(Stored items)
□ □ □
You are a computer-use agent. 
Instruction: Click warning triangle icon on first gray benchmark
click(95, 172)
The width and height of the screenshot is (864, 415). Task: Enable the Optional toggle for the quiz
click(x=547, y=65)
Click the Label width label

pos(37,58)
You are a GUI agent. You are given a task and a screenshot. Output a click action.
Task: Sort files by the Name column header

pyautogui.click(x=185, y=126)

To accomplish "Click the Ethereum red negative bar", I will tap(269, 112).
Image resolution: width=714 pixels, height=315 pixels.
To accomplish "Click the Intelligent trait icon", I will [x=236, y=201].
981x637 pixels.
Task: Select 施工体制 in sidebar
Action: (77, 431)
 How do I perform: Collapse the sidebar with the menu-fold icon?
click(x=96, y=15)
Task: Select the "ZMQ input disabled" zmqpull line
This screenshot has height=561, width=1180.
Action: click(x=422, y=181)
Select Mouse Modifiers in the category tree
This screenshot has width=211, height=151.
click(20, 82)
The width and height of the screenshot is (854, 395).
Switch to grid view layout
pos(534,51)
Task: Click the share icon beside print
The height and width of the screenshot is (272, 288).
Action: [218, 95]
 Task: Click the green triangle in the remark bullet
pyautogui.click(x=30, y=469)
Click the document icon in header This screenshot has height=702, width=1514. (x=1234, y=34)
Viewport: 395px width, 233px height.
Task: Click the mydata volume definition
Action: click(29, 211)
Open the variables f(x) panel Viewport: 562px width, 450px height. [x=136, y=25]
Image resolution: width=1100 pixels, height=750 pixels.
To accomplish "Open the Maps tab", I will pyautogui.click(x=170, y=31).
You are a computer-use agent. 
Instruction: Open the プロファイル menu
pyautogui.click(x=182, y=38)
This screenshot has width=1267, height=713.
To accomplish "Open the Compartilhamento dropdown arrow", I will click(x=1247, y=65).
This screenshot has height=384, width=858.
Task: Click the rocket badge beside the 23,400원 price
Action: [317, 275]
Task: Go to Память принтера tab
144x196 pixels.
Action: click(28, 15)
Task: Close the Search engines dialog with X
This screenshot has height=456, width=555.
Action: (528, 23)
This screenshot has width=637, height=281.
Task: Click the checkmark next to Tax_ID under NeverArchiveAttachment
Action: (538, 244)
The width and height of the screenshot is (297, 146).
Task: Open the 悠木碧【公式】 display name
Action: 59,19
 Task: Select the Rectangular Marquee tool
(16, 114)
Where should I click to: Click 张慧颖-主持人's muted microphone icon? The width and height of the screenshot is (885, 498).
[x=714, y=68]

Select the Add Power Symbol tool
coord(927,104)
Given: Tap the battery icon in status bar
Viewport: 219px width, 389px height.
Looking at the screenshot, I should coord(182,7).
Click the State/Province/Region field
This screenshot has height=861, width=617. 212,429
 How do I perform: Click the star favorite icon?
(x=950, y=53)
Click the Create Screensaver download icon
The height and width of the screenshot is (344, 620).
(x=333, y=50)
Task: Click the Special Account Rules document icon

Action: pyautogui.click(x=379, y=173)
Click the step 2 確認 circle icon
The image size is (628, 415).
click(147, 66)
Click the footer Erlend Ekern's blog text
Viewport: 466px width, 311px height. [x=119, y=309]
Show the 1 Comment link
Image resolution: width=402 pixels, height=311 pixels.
□ □ □
## [WORK ORDER]
The reply should consist solely of the lines above from the one that has "Open the variables" through the one that has "This screenshot has width=1267, height=713.", reproduced exactly.

## [SOLUTION TO THIS EXERCISE]
Open the variables f(x) panel Viewport: 562px width, 450px height. [x=136, y=25]
Image resolution: width=1100 pixels, height=750 pixels.
To accomplish "Open the Maps tab", I will pyautogui.click(x=170, y=31).
You are a computer-use agent. 
Instruction: Open the プロファイル menu
pyautogui.click(x=182, y=38)
This screenshot has width=1267, height=713.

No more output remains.